This isn't necessarily a result of permadeaths caused by battle. Fire Emblem games allow almost any character to die permanently in battle, but still have them show up in a lot of dialogue and cut scenes if they're alive. If they're not alive, they are either replaced by someone else, or the dialogue doesn't happen.

It's really no different from the player having the ability to choose who's in their party and leave other characters back at the base. In both cases, party members aren't guaranteed to be present, but you can write branching cut scenes to account for all the possibilities.

Also, strictly from a story perspective, Algus's death at the end of chapter one of Final Fantasy Tactics is a fantastic example of a character death that didn't bother me at all because he was such an asshole. I had invested JP and gold into him, I'd leveled up him and spent time learning a unique set of skill on him, and I'd gotten accustomed to using him in battle. And I wanted the motherfucker to die.
Sooz
They told me I was mad when I said I was going to create a spidertable. Who’s laughing now!!!
5354
Thinking on the subject, one game I felt really handled character death well was Phantasy Star IV. Obviously, this goes into spoilers (though given it's almost two decades old, I'm sure the statute of limitations is way past, but just in case!)

You start out with just two characters: Alys, a famous and powerful monster hunter, and Chaz, her slightly bumbling apprentice. As the game progresses, the fact that Alys is a huge deal veteran is driven home repeatedly, as is the fact that she's sort of a parental figure to Chaz, who's rather immature.

At about a third of the way through the game, the party tries to battle Zio, who at this point seems to be the Big Bad, and fails utterly to affect him at all, while he can one-hit-KO anyone in the party. When he targets Chaz, Alys jumps in the way to take the attack via cutscene.

The attack infects her with a kind of incurable, magical sickness (introducing it for later in the game, where it shows up in a few towns) and takes her out of the party, though it takes her a long time to actually kick the bucket because, again, Alys is a fukken badass. As she's dying, she implores another party member- an old friend of hers who doesn't like Chaz much- to help Chaz out in saving the world.

The death helps set up several parts of the narrative: the sickness, Chaz's journey into being less of a putz, and how nasty Zio and his stuff is. It also illustrates Alys's character, in that 1) she takes a blow for Chaz and 2) she stubbornly hangs on despite evil stuff trying to kill her.

Personally, I'd have preferred if it didn't go the route of "character death to motivate protag's growth" and "character death to demonstrate how bad news the bad guy is" but it works fine narratively: as a proven veteran and badass, Alys obviously didn't have a huge character arc going on, and her death sets up a lot of important things for several members of the party, as well as giving the player (and the party) a sense of what would happen to everyone if they fail: not just destruction, but untreatable, prolonged suffering, which shows up later in a larger context (adhering to the "rising action" of any good narrative). Plus, the sickness happening to Alys in particular helps drive home the level of loss and suffering, since she's the most important person in Chaz's life.

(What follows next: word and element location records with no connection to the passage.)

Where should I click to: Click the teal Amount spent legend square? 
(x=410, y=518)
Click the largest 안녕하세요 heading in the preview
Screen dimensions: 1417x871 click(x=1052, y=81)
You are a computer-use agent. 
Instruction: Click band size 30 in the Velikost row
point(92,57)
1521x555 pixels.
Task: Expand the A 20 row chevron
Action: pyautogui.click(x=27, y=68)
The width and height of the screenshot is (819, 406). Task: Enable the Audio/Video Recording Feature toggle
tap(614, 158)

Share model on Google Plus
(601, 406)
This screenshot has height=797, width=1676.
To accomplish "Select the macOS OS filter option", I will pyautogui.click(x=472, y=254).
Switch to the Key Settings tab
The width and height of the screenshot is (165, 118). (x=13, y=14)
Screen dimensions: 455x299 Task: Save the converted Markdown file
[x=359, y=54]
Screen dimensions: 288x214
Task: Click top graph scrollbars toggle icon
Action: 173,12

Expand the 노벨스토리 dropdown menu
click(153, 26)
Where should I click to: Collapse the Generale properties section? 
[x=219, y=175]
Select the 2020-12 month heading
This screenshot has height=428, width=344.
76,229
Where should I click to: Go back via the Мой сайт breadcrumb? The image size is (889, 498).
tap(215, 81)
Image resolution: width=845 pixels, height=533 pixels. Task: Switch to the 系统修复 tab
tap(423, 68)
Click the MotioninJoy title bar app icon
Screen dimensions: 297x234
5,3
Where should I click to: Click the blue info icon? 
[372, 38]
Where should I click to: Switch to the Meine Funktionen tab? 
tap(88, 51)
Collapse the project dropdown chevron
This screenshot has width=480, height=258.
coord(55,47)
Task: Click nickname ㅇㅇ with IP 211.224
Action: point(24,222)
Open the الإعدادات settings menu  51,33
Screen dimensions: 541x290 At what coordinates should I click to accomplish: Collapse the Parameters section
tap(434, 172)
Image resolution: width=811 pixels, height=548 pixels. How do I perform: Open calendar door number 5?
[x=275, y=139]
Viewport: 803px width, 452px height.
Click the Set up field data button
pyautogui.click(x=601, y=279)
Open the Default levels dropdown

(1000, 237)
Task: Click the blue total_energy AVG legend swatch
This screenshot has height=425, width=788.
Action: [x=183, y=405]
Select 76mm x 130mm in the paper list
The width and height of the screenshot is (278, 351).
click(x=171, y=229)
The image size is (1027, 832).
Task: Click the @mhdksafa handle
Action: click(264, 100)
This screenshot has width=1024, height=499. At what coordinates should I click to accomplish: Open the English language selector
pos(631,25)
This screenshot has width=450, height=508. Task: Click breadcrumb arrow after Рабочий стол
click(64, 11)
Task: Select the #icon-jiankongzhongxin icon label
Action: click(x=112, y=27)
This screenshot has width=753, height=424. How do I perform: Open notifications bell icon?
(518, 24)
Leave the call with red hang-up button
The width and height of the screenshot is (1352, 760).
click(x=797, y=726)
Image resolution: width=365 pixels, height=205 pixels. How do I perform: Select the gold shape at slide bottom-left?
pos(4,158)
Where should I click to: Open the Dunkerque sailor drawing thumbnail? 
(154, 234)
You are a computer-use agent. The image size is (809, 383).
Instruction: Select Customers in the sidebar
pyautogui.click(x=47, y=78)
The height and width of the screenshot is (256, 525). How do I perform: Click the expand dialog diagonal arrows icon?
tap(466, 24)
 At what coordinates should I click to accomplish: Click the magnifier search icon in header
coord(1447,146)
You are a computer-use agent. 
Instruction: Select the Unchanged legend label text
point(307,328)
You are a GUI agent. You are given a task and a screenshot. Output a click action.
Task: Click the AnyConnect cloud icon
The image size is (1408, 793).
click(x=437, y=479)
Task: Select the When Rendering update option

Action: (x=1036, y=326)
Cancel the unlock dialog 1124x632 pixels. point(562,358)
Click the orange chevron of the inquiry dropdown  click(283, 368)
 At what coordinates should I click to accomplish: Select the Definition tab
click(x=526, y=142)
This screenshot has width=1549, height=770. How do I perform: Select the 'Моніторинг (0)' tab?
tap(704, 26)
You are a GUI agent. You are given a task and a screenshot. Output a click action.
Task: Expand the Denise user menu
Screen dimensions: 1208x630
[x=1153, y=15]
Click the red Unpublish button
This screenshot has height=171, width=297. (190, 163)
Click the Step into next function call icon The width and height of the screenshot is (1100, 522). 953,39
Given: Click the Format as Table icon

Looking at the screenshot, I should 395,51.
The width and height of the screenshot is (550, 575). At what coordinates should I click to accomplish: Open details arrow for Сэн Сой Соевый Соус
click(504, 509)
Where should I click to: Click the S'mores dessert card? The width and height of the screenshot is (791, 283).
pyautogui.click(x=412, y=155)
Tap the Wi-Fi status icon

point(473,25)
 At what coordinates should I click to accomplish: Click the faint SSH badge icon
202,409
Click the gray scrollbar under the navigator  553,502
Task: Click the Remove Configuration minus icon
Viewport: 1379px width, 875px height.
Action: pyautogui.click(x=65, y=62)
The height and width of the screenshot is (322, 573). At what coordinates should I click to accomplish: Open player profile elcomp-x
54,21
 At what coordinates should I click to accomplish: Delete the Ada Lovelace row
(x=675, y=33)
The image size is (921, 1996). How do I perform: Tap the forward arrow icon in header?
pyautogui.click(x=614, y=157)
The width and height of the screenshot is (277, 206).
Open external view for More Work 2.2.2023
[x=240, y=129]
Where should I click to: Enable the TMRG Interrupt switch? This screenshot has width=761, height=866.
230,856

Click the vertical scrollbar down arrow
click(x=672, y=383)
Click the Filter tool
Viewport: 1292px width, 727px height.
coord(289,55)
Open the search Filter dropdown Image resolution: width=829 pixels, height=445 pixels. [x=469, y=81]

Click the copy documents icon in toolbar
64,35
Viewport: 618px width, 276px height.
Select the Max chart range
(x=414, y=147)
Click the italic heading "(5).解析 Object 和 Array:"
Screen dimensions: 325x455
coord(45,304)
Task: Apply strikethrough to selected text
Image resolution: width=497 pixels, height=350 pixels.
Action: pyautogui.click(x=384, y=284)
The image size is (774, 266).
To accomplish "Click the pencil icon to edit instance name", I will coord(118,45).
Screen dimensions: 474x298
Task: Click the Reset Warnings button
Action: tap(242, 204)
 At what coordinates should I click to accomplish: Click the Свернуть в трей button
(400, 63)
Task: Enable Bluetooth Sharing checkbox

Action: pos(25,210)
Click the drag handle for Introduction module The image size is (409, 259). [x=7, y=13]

tl:dr- It's carefully woven into the narrative, to the point that it would be very hard to work around without it, and adds important information to the story.
LockeZ
I'd really like to get rid of LockeZ. His play style is way too unpredictable. He's always like this too. If he ran a country, he'd just kill and imprison people at random until crime stopped.
5958
Not a lot of discussion about the gameplay implications of permanent character death caused by cut scenes. Hmm. Usually by this point in the thread, people are all uppity about the loss of all their skills and AP and the fact that they no longer have access to certain strategies and stuff.
unity
You're magical to me.
12540
author=LockeZ
Not a lot of discussion about the gameplay implications of permanent character death caused by cut scenes. Hmm. Usually by this point in the thread, people are all uppity about the loss of all their skills and AP and the fact that they no longer have access to certain strategies and stuff.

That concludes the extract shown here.